Ahora, Chueca tiene cuatro escenarios posibles para sacar adelante sus cuentas. El primero pasa por conseguir el apoyo del pleno, es decir, del PSOE y ZeC -ahora que Vox ha anunciado que no lo hará-, algo que parece poco probable, aunque los socialistas han vuelto a ofrecer este viernes su apoyo a la conservadora.

La candidata del PSOE al Gobierno de Aragón, Pilar Alegría, ha tendido la mano al PP en el consistorio, generando cierta sorpresa y estupor entre las filas populares. Como ya hiciera sin éxito con Jorge Azcón, la exministra y exportavoz de Pedro Sánchez ha asegurado este viernes que en el PSOE están dispuestos a negociar y pactar las cuentas con Natalia Chueca.

Está la opción de la abstención de uno de los tres grupos municipales, lo que le daría al PP más síes que noes en la votación. En los ayuntamientos, las cuentas pueden salir adelante con mayoría simple, pero después del paripé de Vox de este viernes no parece probable que vayan a optar por este camino si la alcaldesa somete a votación plenaria las cuentas de 2026. Y tampoco se antoja viable que PSOE y ZeC elijan esta alternativa.

La regidora también podría recurrir a la prórroga presupuestaria, con todas las consecuencias que ello tendría para la ciudad, principalmente para el capítulo de inversiones en un año con varias reformas y obras a la vista.

Así que solo le queda la opción de la cuestión de confianza a la que ha hecho referencia la propia alcaldesa. Incluso el portavoz de Vox, Julio Calvo, ha hecho mención a la misma. Según la legislación vigente, como los ayuntamientos no pueden convocar elecciones anticipadas, la alcaldesa puede plantear al pleno una cuestión de confianza, vinculada a la aprobación o modificación de cualquiera de los siguientes asuntos: los presupuestos anuales, el reglamento orgánico, las ordenanzas fiscales, o la aprobación que ponga fin a la tramitación de los instrumentos de planeamiento general de ámbito municipal.

En este caso, la cuestión de confianza iría vinculada a la aprobación de las cuentas. En caso de no conseguir el apoyo plenario, si en el mes siguiente no hay ninguna formación que presente un candidato o candidata alternativa, "se entenderá otorgada la confianza y aprobado el proyecto si en el plazo de un mes desde que se votara el rechazo de la cuestión de confianza no se presenta una moción de censura con candidato alternativo a Alcalde, o si ésta no prospera". Este escenario, el de la moción de censura, sería una sorpresa mayúscula porque Vox nunca apoyaría a un Gobierno del PSOE.

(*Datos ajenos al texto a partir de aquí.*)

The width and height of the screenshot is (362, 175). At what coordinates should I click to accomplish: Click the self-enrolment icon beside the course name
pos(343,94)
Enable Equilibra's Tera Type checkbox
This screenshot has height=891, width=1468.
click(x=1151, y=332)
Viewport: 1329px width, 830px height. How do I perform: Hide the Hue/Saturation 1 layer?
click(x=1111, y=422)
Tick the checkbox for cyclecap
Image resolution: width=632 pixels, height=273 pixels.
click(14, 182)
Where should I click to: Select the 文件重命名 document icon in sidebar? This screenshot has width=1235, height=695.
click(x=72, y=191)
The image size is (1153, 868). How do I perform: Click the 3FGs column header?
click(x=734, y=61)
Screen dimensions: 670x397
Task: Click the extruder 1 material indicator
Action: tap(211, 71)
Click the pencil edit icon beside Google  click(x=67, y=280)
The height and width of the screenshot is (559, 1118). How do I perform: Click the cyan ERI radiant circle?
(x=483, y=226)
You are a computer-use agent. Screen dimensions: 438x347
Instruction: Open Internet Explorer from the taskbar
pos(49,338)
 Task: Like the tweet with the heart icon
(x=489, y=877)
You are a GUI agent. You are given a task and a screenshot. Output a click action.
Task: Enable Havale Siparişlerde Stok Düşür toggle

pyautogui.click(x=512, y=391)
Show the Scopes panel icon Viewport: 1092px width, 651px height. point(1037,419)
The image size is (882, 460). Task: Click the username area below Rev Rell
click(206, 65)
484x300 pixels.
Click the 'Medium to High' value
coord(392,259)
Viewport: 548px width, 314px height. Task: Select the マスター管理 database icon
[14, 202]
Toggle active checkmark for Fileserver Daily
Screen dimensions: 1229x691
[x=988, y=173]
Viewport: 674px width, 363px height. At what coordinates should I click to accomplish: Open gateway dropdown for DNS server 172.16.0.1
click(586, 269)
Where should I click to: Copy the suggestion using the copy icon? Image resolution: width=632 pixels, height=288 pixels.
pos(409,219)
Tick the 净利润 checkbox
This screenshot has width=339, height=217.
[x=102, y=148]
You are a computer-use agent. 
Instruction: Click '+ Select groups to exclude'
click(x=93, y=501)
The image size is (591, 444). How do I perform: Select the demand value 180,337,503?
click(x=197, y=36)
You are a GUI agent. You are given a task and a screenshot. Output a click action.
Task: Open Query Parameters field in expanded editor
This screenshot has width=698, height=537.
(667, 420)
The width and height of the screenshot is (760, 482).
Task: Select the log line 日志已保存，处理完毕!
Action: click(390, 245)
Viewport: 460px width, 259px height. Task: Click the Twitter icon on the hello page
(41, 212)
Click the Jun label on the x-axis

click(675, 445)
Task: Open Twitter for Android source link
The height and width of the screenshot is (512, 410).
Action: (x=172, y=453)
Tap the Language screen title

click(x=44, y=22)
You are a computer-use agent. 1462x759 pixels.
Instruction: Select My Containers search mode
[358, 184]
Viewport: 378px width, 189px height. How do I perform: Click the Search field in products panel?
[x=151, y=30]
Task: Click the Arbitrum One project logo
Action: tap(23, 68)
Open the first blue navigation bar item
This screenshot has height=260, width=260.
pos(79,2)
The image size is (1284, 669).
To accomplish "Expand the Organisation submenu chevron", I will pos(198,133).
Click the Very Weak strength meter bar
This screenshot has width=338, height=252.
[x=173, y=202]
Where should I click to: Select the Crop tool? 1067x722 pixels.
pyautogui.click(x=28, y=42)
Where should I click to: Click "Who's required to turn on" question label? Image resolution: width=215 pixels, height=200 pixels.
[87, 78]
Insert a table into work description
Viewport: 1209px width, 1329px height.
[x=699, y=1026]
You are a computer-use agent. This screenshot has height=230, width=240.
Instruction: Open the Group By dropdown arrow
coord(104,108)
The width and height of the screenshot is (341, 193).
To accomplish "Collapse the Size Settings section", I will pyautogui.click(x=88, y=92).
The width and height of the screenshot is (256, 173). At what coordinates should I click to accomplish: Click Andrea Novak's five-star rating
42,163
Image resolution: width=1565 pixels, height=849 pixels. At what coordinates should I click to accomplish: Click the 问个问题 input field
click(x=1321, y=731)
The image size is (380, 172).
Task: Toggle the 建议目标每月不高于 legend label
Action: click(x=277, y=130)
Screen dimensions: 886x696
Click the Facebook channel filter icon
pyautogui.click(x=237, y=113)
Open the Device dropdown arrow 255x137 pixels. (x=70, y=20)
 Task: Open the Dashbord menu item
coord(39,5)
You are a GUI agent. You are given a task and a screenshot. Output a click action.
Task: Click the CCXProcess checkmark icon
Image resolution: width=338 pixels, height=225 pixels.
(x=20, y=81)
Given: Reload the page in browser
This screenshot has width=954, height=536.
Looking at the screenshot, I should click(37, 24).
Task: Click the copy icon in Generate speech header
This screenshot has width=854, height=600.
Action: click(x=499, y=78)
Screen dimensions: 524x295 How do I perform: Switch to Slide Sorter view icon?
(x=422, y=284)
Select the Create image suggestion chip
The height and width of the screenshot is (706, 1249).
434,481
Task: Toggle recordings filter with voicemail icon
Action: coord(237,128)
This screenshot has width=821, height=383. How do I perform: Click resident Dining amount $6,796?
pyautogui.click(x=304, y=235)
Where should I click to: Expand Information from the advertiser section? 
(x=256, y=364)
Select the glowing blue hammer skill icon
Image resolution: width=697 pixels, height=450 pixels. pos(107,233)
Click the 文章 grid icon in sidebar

Todo hace indicar que será esta la vía elegida por Chueca salvo que Vox recapacite y decida aprobar un proyecto de presupuestos que había negociado y pactado. La propia alcaldesa ha asegurado a través de su cuenta de 'X' que habrá presupuestos sí o sí. "Que los zaragozanos estén tranquilos, Zaragoza no se para", ha escrito en la red social.

En este caso, la tramitación del presupuesto debería seguir su curso, es decir, tendría que pasar por comisión primero y después por pleno. Según fuentes del Gobierno municipal, Chueca sometería a votación su proyecto de presupuestos a mediados de febrero y, una vez tumbado, iniciaría la maquinaria para presentar la cuestión de confianza. Entre tanto, se celebrarán las elecciones de Aragón (el 8 de febrero) y la negociación del futuro gobierno autonómico.

La constitución de las Cortes de Aragón será el 3 de marzo y en esa elección se reflejará la distribución del peso parlamentario de cada partido. Teniendo en cuenta que las encuestas le dan la mayoría al PP, ya se verá con la conformación de la Mesa de las Cortes y la elección del presidente o presidenta las nuevas relaciones entre PP y Vox. Será durante este proceso, precisamente, cuando la alcaldesa se someta a la cuestión de confianza.